I chop one onion and three cloves of garlic and sauté them in the bottom of my
cast iron pot until translucent.
To that I add one container of chicken stock and the roasted tomatoes
and a couple diced, fresh tomatoes.
Bring to a boil and reduce heat to simmer.
I simmer this until the tomatoes are well cooked...maybe 10 or 15 minutes.
Then I use my immersion blender to liquify the entire pot.
Season with a little sea salt, fresh ground pepper, and a handful of fresh chopped basil.
Serve, sprinkled with parmesan cheese.
Delicious... and especially good with grilled cheese sandwiches!
(or quiche... I used the leeks and sweet peppers in the garden to make this quiche.)
I received a lot of questions about our skunk formula.
Here is the recipe:
1 quart hydrogen peroxide
¼ cup baking soda
1 tbsp. dish detergent ( I often just use baby shampoo)
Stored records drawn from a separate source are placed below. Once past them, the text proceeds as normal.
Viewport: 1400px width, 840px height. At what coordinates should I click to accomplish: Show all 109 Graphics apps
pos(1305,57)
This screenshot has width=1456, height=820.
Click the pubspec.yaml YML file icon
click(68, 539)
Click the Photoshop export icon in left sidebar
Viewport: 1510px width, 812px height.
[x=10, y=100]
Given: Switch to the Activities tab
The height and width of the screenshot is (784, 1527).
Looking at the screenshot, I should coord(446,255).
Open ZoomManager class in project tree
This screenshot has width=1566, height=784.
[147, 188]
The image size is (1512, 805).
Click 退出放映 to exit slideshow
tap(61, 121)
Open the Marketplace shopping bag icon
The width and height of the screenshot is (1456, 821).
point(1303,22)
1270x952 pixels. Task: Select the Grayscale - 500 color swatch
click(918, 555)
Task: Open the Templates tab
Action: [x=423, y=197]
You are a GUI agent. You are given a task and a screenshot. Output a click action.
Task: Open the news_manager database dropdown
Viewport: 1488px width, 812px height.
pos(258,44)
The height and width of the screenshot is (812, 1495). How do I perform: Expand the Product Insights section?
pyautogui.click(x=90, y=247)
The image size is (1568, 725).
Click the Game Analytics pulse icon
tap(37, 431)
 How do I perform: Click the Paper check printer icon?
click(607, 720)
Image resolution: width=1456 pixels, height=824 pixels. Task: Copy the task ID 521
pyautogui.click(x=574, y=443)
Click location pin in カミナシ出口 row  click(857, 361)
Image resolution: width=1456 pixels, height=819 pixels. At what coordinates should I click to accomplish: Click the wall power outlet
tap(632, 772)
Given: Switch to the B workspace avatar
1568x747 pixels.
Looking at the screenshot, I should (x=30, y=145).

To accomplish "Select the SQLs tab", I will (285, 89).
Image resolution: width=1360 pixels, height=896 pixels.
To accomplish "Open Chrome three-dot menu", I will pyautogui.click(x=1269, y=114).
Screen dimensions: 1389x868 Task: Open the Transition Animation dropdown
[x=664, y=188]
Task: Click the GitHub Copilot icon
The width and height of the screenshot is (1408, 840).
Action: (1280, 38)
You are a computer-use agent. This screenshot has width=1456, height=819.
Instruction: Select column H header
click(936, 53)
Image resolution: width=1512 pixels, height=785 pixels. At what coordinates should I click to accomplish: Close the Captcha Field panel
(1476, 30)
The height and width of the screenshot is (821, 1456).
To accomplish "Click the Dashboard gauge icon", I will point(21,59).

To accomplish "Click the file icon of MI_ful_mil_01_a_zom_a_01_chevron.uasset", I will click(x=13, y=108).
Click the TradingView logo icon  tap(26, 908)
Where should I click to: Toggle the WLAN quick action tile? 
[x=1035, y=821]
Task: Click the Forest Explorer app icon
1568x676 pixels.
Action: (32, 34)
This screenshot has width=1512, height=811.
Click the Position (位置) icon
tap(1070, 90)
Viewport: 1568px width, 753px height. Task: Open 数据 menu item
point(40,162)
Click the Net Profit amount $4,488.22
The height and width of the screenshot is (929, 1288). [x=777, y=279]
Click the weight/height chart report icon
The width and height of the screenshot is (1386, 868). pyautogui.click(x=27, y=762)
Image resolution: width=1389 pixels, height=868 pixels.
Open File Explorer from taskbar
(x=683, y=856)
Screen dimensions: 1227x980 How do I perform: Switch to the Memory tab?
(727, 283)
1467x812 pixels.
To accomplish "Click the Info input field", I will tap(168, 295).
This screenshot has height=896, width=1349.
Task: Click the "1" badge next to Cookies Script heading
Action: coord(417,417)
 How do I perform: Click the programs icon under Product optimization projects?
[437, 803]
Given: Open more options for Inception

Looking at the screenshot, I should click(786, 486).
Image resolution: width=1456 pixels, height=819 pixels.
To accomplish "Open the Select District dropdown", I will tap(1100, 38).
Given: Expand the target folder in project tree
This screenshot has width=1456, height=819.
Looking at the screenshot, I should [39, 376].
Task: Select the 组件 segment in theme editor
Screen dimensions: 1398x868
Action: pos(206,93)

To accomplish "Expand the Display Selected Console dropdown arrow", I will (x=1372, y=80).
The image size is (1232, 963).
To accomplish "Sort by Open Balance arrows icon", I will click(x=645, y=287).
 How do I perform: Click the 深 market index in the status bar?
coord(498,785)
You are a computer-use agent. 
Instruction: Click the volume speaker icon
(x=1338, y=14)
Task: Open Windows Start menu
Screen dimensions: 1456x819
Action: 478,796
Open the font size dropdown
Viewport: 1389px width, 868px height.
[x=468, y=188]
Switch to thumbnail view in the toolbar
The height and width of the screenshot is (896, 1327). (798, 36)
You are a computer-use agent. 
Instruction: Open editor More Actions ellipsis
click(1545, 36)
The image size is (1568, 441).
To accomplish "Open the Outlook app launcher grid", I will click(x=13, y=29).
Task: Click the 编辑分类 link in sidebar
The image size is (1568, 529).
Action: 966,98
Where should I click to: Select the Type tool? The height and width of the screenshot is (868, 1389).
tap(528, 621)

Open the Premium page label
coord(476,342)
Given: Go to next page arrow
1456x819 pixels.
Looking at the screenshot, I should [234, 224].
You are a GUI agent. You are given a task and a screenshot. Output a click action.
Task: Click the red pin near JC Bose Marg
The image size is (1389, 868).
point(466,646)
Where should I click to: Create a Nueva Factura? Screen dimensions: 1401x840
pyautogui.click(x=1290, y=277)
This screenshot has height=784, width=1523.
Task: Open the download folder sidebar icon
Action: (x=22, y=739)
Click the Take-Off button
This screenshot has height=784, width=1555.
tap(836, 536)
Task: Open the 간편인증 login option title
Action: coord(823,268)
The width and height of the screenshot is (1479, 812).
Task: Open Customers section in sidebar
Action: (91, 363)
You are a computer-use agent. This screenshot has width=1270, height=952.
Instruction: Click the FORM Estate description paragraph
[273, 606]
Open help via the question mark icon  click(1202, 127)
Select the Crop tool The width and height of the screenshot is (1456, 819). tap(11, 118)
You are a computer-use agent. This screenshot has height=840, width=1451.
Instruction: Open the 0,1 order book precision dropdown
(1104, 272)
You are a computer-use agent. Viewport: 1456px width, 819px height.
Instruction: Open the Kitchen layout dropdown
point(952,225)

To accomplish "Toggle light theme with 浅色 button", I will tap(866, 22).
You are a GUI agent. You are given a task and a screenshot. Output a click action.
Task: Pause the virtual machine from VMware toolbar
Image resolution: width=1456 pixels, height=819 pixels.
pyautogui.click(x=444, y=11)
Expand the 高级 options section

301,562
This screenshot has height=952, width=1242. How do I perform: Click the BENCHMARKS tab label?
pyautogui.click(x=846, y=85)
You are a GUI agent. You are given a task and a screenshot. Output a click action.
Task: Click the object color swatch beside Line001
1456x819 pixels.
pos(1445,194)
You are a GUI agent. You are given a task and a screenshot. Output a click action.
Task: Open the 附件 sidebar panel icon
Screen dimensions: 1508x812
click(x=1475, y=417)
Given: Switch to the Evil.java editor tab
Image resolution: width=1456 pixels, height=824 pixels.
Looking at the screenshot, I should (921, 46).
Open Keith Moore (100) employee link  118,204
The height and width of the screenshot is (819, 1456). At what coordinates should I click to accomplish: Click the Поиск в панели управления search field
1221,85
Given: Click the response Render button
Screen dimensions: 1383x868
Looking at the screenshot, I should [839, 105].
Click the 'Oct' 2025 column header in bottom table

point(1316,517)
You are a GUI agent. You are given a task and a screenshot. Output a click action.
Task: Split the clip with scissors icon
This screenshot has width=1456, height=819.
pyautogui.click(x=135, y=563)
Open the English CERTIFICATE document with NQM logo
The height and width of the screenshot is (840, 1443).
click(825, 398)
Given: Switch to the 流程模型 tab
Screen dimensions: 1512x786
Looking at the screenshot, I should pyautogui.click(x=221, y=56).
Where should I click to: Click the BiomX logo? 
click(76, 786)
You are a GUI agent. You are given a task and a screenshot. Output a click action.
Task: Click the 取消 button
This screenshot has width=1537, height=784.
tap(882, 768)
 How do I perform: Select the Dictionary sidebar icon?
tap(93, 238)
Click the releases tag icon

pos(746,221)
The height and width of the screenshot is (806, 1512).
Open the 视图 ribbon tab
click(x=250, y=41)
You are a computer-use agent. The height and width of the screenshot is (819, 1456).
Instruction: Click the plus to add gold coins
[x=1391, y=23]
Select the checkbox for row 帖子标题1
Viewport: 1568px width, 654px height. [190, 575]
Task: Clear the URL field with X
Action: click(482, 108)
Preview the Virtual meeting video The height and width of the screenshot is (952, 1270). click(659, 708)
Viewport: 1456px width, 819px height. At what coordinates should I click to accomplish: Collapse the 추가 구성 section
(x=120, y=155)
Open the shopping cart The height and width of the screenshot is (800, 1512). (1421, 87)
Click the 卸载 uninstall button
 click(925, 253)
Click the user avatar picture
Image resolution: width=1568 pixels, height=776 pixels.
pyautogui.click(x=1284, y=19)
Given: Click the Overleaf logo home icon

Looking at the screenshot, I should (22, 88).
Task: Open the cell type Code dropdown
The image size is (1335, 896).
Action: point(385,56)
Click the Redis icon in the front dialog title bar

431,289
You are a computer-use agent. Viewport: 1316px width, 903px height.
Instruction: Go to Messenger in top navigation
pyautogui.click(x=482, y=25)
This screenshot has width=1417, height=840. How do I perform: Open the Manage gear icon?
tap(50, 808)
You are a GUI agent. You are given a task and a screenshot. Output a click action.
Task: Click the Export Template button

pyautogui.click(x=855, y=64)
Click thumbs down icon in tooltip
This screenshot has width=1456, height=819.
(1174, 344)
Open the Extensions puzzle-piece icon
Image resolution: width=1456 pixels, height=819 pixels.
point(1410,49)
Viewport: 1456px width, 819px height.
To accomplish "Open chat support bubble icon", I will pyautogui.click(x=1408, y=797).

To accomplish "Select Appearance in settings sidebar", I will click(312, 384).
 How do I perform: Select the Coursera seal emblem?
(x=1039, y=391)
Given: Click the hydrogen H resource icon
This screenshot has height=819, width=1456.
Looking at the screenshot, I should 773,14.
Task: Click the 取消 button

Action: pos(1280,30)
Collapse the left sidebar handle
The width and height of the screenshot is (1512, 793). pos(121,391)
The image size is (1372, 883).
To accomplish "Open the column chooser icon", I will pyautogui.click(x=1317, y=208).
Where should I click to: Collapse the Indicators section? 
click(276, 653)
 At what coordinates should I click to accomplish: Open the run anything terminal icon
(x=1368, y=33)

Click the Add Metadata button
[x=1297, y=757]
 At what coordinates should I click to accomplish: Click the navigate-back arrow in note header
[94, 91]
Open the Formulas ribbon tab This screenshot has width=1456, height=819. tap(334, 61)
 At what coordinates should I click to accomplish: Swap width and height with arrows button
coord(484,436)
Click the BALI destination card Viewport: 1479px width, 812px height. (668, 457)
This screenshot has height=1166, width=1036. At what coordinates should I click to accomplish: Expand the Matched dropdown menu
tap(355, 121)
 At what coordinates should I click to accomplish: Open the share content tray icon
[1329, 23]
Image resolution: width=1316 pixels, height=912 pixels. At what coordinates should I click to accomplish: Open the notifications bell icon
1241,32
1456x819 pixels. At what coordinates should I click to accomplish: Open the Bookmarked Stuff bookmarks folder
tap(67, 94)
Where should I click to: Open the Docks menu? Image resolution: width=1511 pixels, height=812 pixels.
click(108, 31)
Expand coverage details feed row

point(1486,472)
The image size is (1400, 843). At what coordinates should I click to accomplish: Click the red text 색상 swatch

Mix the above ingredients in a bucket and apply to the affected area with a sponge.
Really scrub the stinky area until saturated.
Then rinse dog and shampoo with dog shampoo (or baby shampoo).
In addition, I spread Technu on the affected area first.before ever bringing the dog in the house.
After the Technu, I use the above skunk formula.
Technu is a liquid that you can purchase in the drug store.
It is a little pricey, but really seems to help this whole process.
I hope you never need this recipe!
We keep everything handy in a bright red bucket...
which is good, because we use it at least 5 times each summer.